Sitting for prolonged periods of time can also cause Upper Crossed Syndrome among other postural distortions. The reality is most people lose all spinal organization upon sitting down, and this makes it extremely easy to let our shoulders and head drift forward, rounding our upper back. As drastic of a lifestyle change as it may be, we should all try to sit less. Keeping a conscious effort to keep our shoulders back and our heads up when we do have to sit down, however, can save us a lot of postural trouble.
If Upper Crossed Syndrome has already set in, it's nothing a corrective exercise can't take care of. Smashing muscle tissues in the chest, the upper back, and the fronts of the shoulders can help take care of any knots shortening those muscles. Lay on a foam roller, a lacrosse ball, or any other dense object and allow it to sink into knots to take care of any problems.
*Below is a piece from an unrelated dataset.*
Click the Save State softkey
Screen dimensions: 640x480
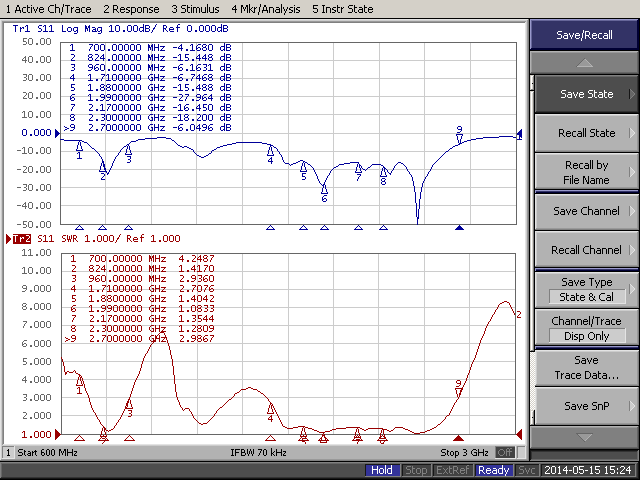pos(586,94)
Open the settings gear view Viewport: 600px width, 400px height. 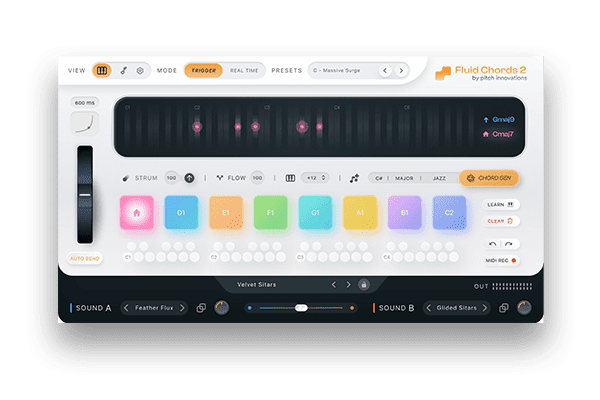tap(140, 71)
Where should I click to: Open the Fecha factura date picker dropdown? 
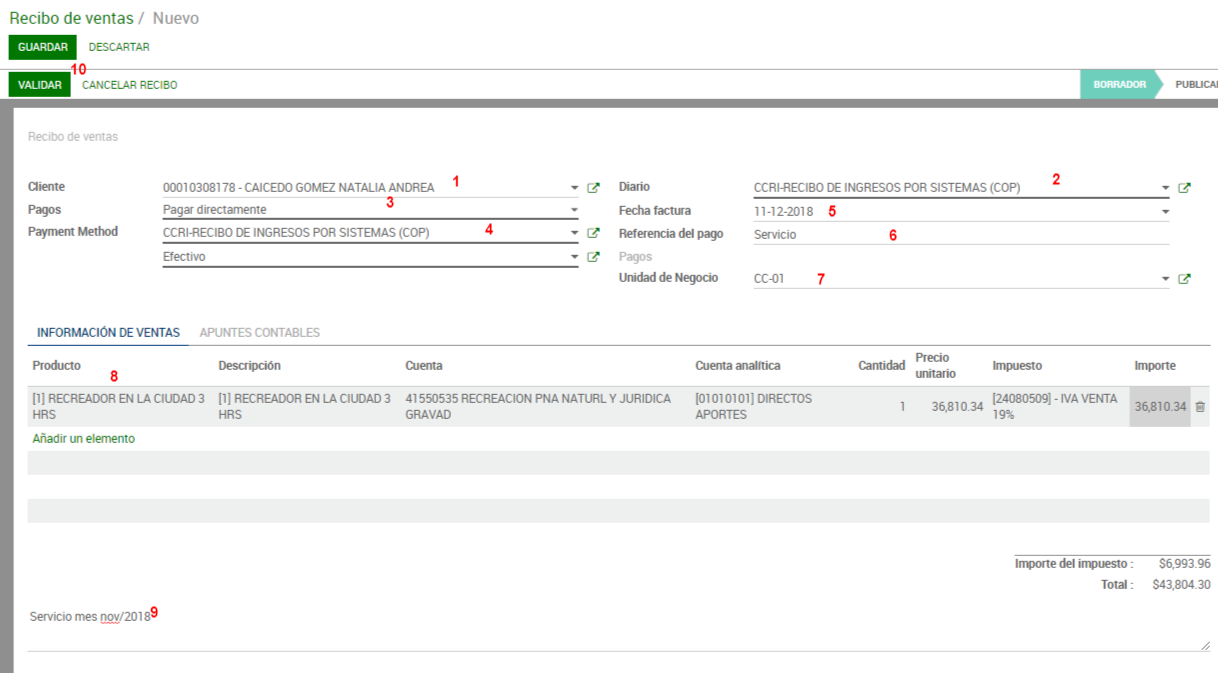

Focusing on strengthening the upper back can significantly help alleviate the problem. Barbell bent-over rows are perfect for targeting the muscles that are generally weakened by Upper Crossed Syndrome, and is a great exercise for balancing out bench pressing. Grip a barbell with a comfortable, overhand grip at around the same width used for bench pressing and pull it from the floor to the chest/upper abdomen while maintaining a straight back to get great benefits from this exercise.
Performing posterior deltoid raises, deadlifts and dumbbell rows can also help with the problem, as can doing more cardio work on indoor-rowing machines like the Concept Two Rower. In addition, stretching the chest after working it if you are prone to Upper Crossed Syndrome can help prevent the issue from recurring.